Structural Drivers for Centralisation
One of the most dominant forces driving centralisation within PoW cryptocurrency networks is — simply — economies of scale. By aggregating large collections of mining equipment, major mining operations can take advantage of lower per-unit costs associated with fixed power needs, employment costs, cooling expenses, and maintenance fees. Along with these advantages, large mining operations are able to leverage opportunities such as relocation and electricity rebates, which are largely unavailable to independent miners and smaller mining operations.
Saving as little as $0.02 in variable costs through relocation or rebates can boost a major Bitcoin mining operation’s per-rig gross margin by 441.4%, an advantage that scales as it is multiplied across dozens or even hundreds of rigs. At current price levels ($4,000 — $6,500), smaller Bitcoin miners simply can’t compete. In the US, just breaking even on the cost of running rigs requires mining operations to realise economies of scale and synergies equivalent to more than $0.02 / kWh across their mining centres. In the UK, the situation is even worse. Breaking even on rig-operating expenses demands that miners are able to effectively reduce their fixed and variable costs by the equivalent to more than $0.08 / kWh.

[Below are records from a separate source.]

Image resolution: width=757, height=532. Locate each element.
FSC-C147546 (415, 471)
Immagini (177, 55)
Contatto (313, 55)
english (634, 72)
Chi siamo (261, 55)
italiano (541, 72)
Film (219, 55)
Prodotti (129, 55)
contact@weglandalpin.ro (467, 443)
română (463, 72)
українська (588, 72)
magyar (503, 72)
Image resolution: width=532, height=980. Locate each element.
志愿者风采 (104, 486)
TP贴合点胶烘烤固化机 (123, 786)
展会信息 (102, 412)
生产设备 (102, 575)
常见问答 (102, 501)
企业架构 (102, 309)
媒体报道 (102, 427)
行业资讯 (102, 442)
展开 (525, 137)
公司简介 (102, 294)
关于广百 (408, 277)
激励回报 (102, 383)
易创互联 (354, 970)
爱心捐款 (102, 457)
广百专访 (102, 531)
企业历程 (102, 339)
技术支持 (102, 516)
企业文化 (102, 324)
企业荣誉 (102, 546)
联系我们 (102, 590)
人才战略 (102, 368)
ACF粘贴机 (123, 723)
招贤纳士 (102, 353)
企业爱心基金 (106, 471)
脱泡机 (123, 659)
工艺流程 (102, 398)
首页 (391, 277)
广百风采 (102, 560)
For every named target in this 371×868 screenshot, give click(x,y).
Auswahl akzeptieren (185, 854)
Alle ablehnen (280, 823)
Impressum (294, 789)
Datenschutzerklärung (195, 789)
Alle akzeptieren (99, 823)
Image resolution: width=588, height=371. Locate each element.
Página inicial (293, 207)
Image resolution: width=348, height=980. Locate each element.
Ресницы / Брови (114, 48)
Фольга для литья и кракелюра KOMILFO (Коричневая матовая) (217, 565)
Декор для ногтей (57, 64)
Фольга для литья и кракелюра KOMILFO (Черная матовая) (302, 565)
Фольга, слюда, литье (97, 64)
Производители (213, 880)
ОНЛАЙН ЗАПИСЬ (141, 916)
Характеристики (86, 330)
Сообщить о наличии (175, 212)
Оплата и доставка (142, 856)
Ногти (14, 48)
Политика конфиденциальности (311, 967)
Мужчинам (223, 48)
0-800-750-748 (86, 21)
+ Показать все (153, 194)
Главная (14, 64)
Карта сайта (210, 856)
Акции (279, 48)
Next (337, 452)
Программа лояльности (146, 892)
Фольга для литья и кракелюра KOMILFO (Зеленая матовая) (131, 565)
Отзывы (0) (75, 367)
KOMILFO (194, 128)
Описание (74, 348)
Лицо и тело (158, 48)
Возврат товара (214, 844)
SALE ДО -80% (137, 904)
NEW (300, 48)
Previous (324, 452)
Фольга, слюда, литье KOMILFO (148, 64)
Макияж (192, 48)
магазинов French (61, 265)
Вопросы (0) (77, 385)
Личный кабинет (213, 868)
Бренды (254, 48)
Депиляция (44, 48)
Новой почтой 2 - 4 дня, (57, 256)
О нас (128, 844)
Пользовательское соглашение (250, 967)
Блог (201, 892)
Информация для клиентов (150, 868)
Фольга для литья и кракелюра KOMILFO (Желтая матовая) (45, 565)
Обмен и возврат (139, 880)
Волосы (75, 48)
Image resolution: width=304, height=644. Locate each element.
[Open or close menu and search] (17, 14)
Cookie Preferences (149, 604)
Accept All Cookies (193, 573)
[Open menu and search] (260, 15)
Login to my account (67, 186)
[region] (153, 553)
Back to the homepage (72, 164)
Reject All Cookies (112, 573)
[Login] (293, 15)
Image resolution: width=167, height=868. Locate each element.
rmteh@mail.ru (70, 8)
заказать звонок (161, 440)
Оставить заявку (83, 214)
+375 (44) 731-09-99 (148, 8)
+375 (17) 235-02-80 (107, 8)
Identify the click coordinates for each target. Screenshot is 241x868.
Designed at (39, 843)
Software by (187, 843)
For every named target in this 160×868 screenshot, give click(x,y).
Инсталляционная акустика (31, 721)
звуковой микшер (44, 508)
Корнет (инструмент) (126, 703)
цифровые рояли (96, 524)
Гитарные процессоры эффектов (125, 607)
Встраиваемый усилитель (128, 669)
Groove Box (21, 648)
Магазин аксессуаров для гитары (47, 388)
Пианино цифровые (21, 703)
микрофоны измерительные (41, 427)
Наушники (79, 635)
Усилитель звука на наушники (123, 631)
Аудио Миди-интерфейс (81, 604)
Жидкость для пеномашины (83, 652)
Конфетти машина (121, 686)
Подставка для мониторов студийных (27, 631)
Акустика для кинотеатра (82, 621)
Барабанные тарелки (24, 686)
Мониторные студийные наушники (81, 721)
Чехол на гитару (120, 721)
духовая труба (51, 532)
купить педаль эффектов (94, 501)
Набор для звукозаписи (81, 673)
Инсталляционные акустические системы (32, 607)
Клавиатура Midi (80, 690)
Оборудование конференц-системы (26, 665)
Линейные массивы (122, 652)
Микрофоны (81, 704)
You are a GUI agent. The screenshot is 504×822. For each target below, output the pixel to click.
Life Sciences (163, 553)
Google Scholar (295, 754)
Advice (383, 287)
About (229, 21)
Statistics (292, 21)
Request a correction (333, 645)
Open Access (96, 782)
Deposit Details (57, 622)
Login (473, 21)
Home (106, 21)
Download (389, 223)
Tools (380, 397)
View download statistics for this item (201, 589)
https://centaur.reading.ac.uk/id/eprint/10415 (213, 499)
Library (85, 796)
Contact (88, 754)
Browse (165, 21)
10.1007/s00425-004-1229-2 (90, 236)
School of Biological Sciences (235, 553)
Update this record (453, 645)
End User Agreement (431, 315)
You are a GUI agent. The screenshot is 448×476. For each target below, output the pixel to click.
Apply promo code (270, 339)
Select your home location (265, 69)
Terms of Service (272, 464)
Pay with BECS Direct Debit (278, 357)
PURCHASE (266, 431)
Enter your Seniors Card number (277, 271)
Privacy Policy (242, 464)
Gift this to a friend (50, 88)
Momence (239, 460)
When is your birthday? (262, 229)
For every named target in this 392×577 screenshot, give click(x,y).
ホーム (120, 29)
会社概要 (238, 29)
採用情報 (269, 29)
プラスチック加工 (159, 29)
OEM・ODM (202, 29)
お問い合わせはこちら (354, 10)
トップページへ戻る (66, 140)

BTC Mining Profitability by Variable Electricity Expense
For a positive gross margin, miners in the US must take advantage of economies of scale, relocation efforts, and rebates that manifest in the equivalent to more than $0.02 / kWh. In the UK, the figure is over $0.08 / kWh.Facing these market forces, the largest miners are the only players that can survive, which feeds a cycle of worsening centralisation. As the major mining conglomerates reap the most block rewards, they aggregate more hardware and make investments that drive improved margins, making small and medium miners less competitive. Consequently, the larger miners earn even more of the available block rewards, and the cycle continues. Though improved market conditions for Bitcoin and other PoW currencies can slow this trend, the structures and incentive architectures of many of the largest Proof-of-Work networks impede the continued distribution of mining power.
The Mining Pool Paradox
Like major mining conglomerates, mining pools are driving more and more centralisation within Proof-of-Work crypto networks. Mining pools have emerged as a response to the increasing difficulty of earning block rewards in networks like the BTC network. As difficulty has increased in tandem with network size, it takes more and more time to earn rewards while using the same hash-power.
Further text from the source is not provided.